Separating public WiFi from your terrestrial LAN with a DrayTek Router and Netgear Switch
In this example we are going to use an older Netgear switch as it is the one in place but this method will work equally as well for the GS752 or XS series, although the interface has been updated somewhat.
Fist of all it is important to not that the default DrayTek setup for ports is an untagged VLAN ID 10 and for Netgear it is a default untagged VLAN of ID 1
What this means is that by default, all the ports on the Netgear assume they are in VLAN1 if the data traffic packets are not 'tagged' with a number. So if you plug in your DrayTek AP910 and use the default VLAN of 10 then your WLAN will not reach your router. In this case we are not going to change any untagged port settings as we are onyl making a single 'tagged' VLAN so there will be no confusion. The important thing to note here is that each port can only have a single VLAN for 'untagged' becuase if there is no tag (no label to tell the device which VLAN to send the traffic to) then there can only be one default failback choice. There can only be one default for anything after all.
So bearing that in mind we are going to take the following action:
- We will make a VLAN on the DrayTek 3900 called sirclesPUB VLAN ID: 3
- To this VLAN we will tag the LAN port connected to the Netgear switch so that th e traffic labelled with VLAN ID:3 knows it should go to the Netgear switch.

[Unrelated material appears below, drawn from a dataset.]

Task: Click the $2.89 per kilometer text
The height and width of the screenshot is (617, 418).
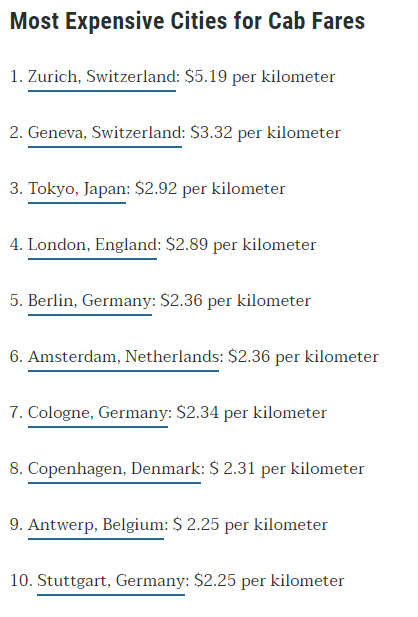Action: tap(241, 245)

- We will make a subnet associated with this LAN on the DrayTek with a different subnet to our usual 192.168.1.0/24 network
- We will use the inbuilt DHCP server onm the DrayTek and assign the ISPs DNS servers to the DHCP clients as they will not have access to the local Microsoft AD/DNS
- We will make an associated VLAN on the Netgear with VLAN ID: 3
- We will tag the ports connected to the DrayTek 3900 and the DrayTek AP-910 with this VLAN ID so tha the traffic know where to be routed
- We will associate the public WLAN with the VLAN ID so that the traffic that is tagged by the WLAN as VLAN ID: 3 remains separate and can be routed straight back to the router without interraction with the untagged default private LAN.
So let's get started, we login to the DrayTek 3900 and open up the LAN > General Set-up section.
Click Add to add a new LAN Profile, in this example we will use a Class B Subnet of 172.16.0.1/16:
The VLAN ID is set to 3
Our mode is NAT
Our router IP will be 172.16.0.1
We are choosing a /16 subnet
We enable DHCP server
We have chosen a huge range in this case but the WLAN is restricted to 64 clients at once by the defaul of the AP-910
We add the ISP DNS server addresses
Everything else can be left at default in this example as it is only a public Wi-Fi
In our example we see that the LAN has been successfully created:
Now we move on to LAN > Switch section:
Under the 801.1Q VLAN section we click the Add button to add the new VLAN:
We are making the SFP (fibre module) the tagged member in this case (DrayTek just call it a member rather than tagged) and we do not touch the untagged settings as we could lock ourselves out of the router if we do! In this set-up the DrayTek connects to the Netgear via SFP but you may well be selecting LAN_Port_1 in your example.
Click Apply to create the VLAN.
Now we have a separate network on a separate IP range with a tagged VLAN ID of 3, we must tell the Netgear switch to expect this tagged information on certain data packets and tell it what to do with them.
Open up the Netgear interface on your switch by browsing to the IP address.
Open up switching > VLAN
Create a new VLAN:
We have given it a name to show what it is for but the name is just a label and only the VLAN ID: 3 is important
We now go to the member ship of the VLAN to choose the ports under Advanced:
We choose the VLAN ID at the top to be our chosen new VLAN ID of 3
in this case the switch is describing itself as unit 1 and so we click the text to reveal all the ports:
We are tagging the ports and so they need to be populated with a T for Tagged
Port 5 is where our DrayTek AP910 is plugges in (there must be no other switches in between or you will have to configure them for the VLAN also)
Port 45 is our SFP for the fibre
Now we click Apply and we are ready to configure our public Wi-Fi:
I am using the central AP management feature of the DrayTek 3900 and so I browse to the WLAN profiles and select the SSID of the public network:
As you can see we have set the VLAN ID to be 3 and the security as Disabled
Using a mobile device I connect to sirclesPub wifi:
As we can see under the information section in the Wi-Fi settings the system has been assigned the correct IP range and cannot communicate with the private LAN.